Vers le Nord se dressaient les montagnes. Lorsqu’aux lueurs de l’aurore matinale, une vapeur bleuâtre monte des profondeurs de la vallée; lorsque le muezzin tourné vers l’Orient invite à la prière, et que la voix sonore de la cloche réveille l’habitation; à cette heure calme et recueillie où les jeunes Géorgiennes descendent la montagne escarpée et vont avec leurs longues cruches, puiser de l’eau, les sommets de la chaîne neigeuse se dessinaient dans le ciel pur comme un mur violet tendre et au coucher du soleil semblaient se couvrir d’un vêtement de pourpre. Au milieu d’eux, le Kazbek traversant les nuages, les dépassait de toute la tête, comme le roi puissant du Caucase en turban et en long manteau de soie.

V.

Mais le cœur de Tamara, plein d’une pensée profane, est insensible aux extases pures. Pour elle tout l’univers est couvert d’une teinte sombre, et tout y est pour son âme une cause de souffrance, et la lumière du jour et les ténèbres de la nuit. Aussi, dès que la fraîcheur du soir vient endormir la terre, elle se prosterne devant l’image de son Dieu et fond en larmes. Ses sanglots déchirants au milieu du silence de la nuit troublent l’imagination du voyageur, qui, croyant entendre tes gémissements de quelque esprit de la montagne, enchaîné dans une de ses cavernes, prête à peine l’oreille et hâte sa monture épuisée.

VI.

Tamara triste, agitée par la fièvre, vient souvent s’asseoir auprès de la fenêtre. Là, seule, irrésolue, elle regarde au loin avec un œil attentif, soupire, et attend!… Une voix murmure à son oreille: «Il viendra.» Ce n’était pas en vain qu’il lui apparaissait avec des yeux pleins d’une tristesse douce et des paroles de sublime tendresse: Depuis longtemps déjà elle s’épuise sans savoir pourquoi. Veut-elle prier les saintes? c’est à lui que son cœur s’adresse; accablée par cette lutte incessante se penche-t-elle sur sa couche, son oreiller la brûle, elle suffoque horriblement, s’éveille en sursaut et frissonne; ses épaules et sa gorge sont enflammées, elle peut à peine respirer, ses yeux s’obscurcissent, ses bras étendus cherchent avec passion un être imaginaire, tandis que des baisers expirent sur ses lèvres…

VII.

Le brouillard du soir a déjà couvert de ses vapeurs légères les collines de la Géorgie, et fidèle à sa douce habitude, le démon a dirigé son vol vers le couvent. Mais bien longtemps il n’osa violer ce paisible asile de la vertu. Il y eut même un moment où il parut prêt à abandonner ses affreux projets. Il errait mélancoliquement autour des murs élevés et ses pas, plus légers que le vent, faisaient doucement frissonner les feuilles dans l’ombre. Puis il levait les yeux vers cette fenêtre, qu’illuminait l’éclat de la lampe. C’est là qu’elle attendait depuis si longtemps. Soudain, au milieu de ce silence universel, une harpe harmonieuse vibra et des chants sonores résonnèrent; ces sons semblaient se suivre avec mesure comme coulent des pleurs. C’était une mélodie si tendre, qu’elle paraissait avoir été composée au ciel pour la terre. On aurait dit un ange descendu ici-bas mystérieusement, qui venait en visiter un autre oublié et qui lui parlait du passé, afin d’adoucir sa souffrance! Et le démon comprit alors pour la première fois les douleurs et les agitations de l’amour. Effrayé, il veut s’éloigner; mais ses ailes restent immobiles! et ô prodige! une larme roule lentement de ses yeux obscurcis!…

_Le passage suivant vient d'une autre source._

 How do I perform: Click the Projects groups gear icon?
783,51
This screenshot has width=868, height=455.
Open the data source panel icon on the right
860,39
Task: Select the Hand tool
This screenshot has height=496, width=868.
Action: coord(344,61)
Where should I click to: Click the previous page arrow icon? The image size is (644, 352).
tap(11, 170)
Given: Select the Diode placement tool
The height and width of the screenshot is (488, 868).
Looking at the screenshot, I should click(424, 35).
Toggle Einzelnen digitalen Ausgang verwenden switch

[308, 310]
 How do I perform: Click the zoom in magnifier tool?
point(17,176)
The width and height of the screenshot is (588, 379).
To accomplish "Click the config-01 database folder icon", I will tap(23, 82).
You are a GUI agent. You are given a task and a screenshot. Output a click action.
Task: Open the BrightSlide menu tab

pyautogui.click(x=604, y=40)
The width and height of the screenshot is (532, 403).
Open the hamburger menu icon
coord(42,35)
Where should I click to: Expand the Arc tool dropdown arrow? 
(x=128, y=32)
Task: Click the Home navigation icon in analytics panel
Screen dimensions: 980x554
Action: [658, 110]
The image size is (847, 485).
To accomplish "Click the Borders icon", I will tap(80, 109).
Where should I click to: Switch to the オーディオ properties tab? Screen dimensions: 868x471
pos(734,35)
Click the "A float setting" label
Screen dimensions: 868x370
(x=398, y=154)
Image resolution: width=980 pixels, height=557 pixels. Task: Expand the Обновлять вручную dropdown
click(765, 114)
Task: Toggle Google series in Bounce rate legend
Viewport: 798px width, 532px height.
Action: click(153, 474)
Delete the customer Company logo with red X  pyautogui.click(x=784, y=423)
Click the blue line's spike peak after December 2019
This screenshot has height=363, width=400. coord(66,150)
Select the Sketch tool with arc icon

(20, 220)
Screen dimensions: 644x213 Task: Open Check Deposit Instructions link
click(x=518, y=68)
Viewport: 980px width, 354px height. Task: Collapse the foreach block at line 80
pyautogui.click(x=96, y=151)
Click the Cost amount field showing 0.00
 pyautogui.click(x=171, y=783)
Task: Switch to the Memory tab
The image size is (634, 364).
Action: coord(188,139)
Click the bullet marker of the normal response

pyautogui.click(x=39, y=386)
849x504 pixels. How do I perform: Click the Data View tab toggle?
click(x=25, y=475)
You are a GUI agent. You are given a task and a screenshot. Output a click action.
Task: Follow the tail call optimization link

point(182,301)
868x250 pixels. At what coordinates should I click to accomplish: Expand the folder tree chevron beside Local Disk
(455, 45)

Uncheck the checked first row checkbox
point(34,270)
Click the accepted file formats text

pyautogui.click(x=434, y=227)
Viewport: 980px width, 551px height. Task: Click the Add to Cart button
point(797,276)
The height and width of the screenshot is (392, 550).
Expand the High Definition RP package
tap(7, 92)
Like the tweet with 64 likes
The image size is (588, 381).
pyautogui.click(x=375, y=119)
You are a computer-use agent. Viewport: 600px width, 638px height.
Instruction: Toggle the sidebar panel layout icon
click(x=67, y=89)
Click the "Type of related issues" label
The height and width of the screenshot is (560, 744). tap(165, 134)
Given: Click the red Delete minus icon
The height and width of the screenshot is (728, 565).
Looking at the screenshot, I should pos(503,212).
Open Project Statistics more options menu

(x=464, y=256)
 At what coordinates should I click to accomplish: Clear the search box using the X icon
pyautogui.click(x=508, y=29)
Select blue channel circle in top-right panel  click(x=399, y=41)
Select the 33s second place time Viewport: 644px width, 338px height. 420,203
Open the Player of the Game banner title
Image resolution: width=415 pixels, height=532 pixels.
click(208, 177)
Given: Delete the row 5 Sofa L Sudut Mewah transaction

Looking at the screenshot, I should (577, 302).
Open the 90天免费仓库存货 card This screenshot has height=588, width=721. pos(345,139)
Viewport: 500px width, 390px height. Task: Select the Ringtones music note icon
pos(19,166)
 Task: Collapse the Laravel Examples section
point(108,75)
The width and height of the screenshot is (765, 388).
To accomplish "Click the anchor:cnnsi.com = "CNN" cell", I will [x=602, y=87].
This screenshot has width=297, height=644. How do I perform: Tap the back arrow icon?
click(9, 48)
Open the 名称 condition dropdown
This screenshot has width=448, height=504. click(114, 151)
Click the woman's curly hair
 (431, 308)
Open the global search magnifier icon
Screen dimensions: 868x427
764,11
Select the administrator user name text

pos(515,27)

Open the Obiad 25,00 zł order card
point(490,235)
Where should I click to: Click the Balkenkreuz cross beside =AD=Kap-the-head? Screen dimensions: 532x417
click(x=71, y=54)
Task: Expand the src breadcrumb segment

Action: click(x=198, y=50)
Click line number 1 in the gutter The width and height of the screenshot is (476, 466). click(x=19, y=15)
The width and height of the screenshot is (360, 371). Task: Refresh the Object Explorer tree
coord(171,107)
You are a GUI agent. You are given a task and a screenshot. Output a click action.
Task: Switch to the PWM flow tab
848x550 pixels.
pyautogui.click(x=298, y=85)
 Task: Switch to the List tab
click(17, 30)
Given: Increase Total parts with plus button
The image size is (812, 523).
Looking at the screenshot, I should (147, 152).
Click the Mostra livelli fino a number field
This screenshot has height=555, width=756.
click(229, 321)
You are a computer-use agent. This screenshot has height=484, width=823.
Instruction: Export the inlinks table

On voit encore près de cette cellule une pierre que cette larme brûlante a traversée comme une flamme et ce n’était point une larme humaine!

VIII.

Le démon entre, il est prêt à aimer, et son âme est tout ouverte au bien. Il croit que le moment désiré pour essayer d’une vie nouvelle est venu. Les palpitations de l’attente, les craintes de l’incertitude demeurent pour lui sans voix et sans puissance; elles ont reconnu tout d’abord une âme pleine de fierté. Il entre, regarde; devant lui se dresse l’envoyé du ciel; c’est le chérubin qui veille sur la belle pécheresse: son visage rayonne d’un sourire plein de sérénité et son aile la protège contre l’ennemi. Un instant son regard impie fut ébloui par l’éclat de la lumière divine, et au lieu du doux accueil qu’il espérait, il entendit éclater de pénibles reproches.

IX.

«Esprit turbulent, démon du vice, qui t’a appelé au milieu des ténèbres de la nuit? Tes adorateurs n’habitent point ces lieux et jusqu’à présent le souffle du mal n’a point pénétré ici; ne viens point souiller de ton pas impie cet asile de mon amour et de ma sainteté! qui t’a appelé?…

L’esprit méchant lui répond par un sourire perfide, son regard s’enflamme de jalousie et de nouveau le poison de la vieille haine a embrasé son âme: «Elle est à moi, dit-il d’une voix dure; laisse-la; elle est à moi; tu as paru trop tard pour la défendre, tu n’es ni mon juge ni le sien et, sur ce cœur plein d’élévation, j’ai posé mon empreinte; ici il ne reste plus rien de ta sainteté; ici je règne et j’aime.» L’ange alors abaissa ses yeux pleins de douleur sur la pauvre victime, et déployant lentement ses ailes, disparut dans les sphères célestes.

X.

TAMARA.

Qui es-tu? Tes paroles sont dangereuses! Qui t’envoie vers moi; le ciel ou l’enfer? Que me veux-tu?

LE DÉMON.

Que tu es belle!

TAMARA.

Mais parle; qui es-tu? Réponds?

LE DÉMON.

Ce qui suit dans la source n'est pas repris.